### EXCERPTED PASSAGE
Visualization of DPPXYR manipulation using same data set

These findings may be of concern as an emerging body of literature suggests that simple elements of the graphical display (e.g., y-axis scaling, DPPXYR) can affect judgments made by visual analysts. Dart and Radley (2017) identified visual analysts evaluating ABAB graphs made more Type I errors as the magnitude of the y-axis was truncated (i.e., 80% y-max had 4.7% error and 40% y-max had 21.9%% error). Rate or latency are used frequently in FAs and these measurement approaches do not have a natural upper bound maximum value. In practice, most graphs will be constructed with the y-maximum set at or slightly above the maximum observed value depending on the scale used. Thus, we opted not to investigate the manipulation of the ordinate scale in this article—although it may be a worthwhile investigation for future research. Radley et al. (2018) identified visual analysts evaluating multiple-baseline design graphs had an increased Type I error rate when graphs were constructed with DPPXYR less than 0.14. The DPPXYR is influenced by the ratio of the lengths of the x and y axis along with the density of the data points plotted within the graphical space and this is where variability may be observed. For example, if an analyst has a graph ratio set but continually collects and plots new data to the graph space without adjusting the x to y axis ratio the DPPXYR value will decrease. We opted to investigate this variable given there has not been an investigation of the influence of the DPPXYR on visual analysis of multielement design graphs and the variability that may arise in graph construction for DPPXYR in practice.

### DATA PROVIDED
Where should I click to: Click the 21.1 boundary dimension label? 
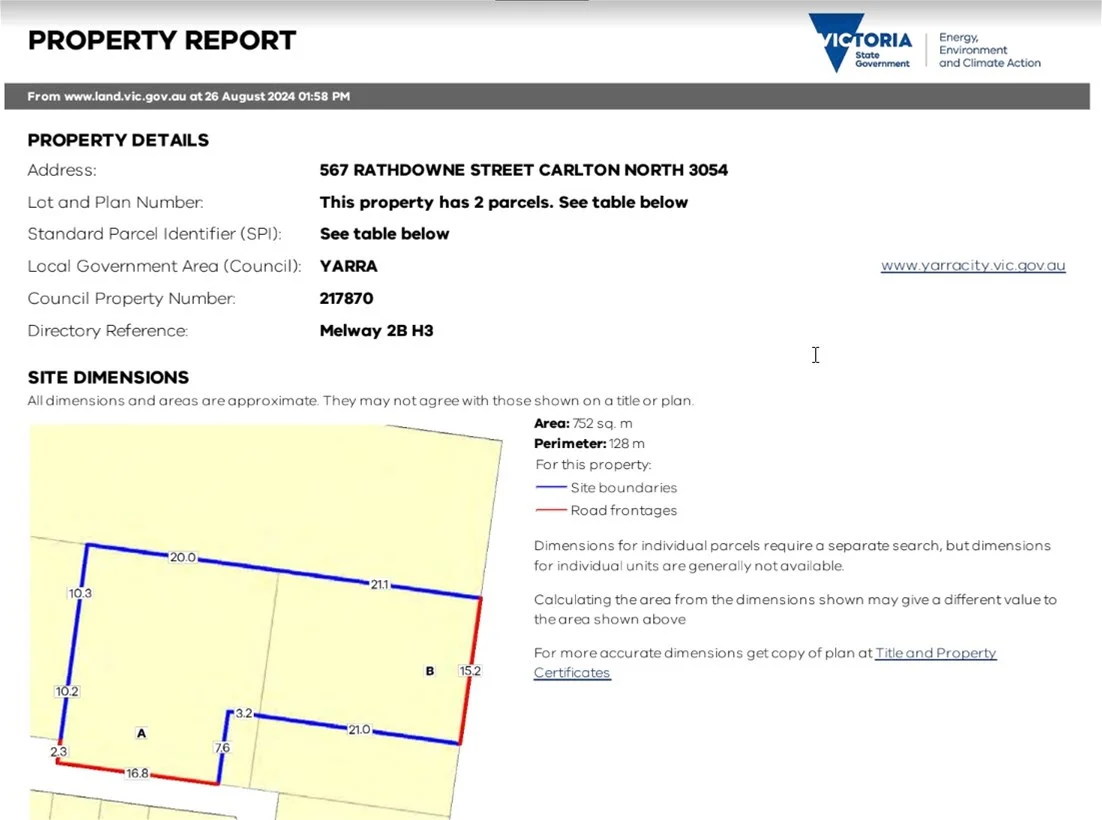pyautogui.click(x=379, y=584)
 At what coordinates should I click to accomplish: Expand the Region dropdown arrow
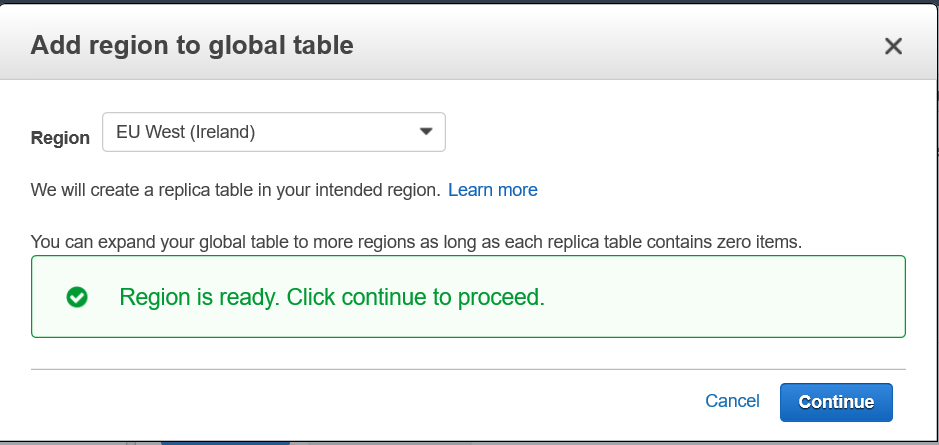[x=426, y=131]
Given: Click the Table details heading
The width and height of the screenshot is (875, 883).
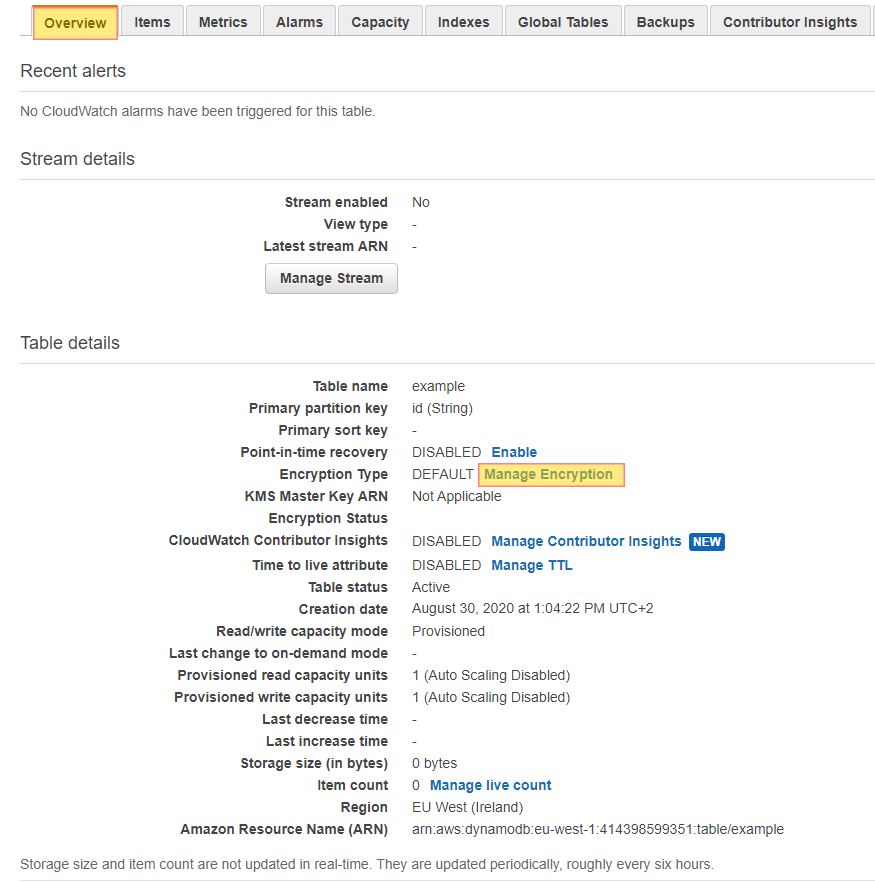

### REQUIRED ACTION 1
In the passage on DPPXYR, below what DPPXYR value did Radley et al. (2018) find a higher Type I error rate for multiple-baseline design graphs?
### REQUIRED ACTION 2
Carry on the passage on DPPXYR from its final sentence.
The rows are separate material and have no connection to the passage on DPPXYR.

### EXPECTED OUTPUT 1
Below 0.14.

### EXPECTED OUTPUT 2
Research suggests mixed findings regarding the consistent use of visual analysis to evaluate FA data in behavior assessment and in the assessment of intervention efficacy. Graph construction is one potential variable that may affect visual analysis that has been under investigated. The aim of the project was to investigate how variation in the DPPXYR estimates affect BCBAs evaluation of multielement graphs displaying results from a functional analysis. Specific research questions that guided this study were (1) is there interrater agreement across BCBAs visual analysis to identify a function(s) when DPPXYR is accounted for, and (2) is there alignment between a BCBA’s detected function(s) and modified visual inspection criteria (Roane et al., 2013)?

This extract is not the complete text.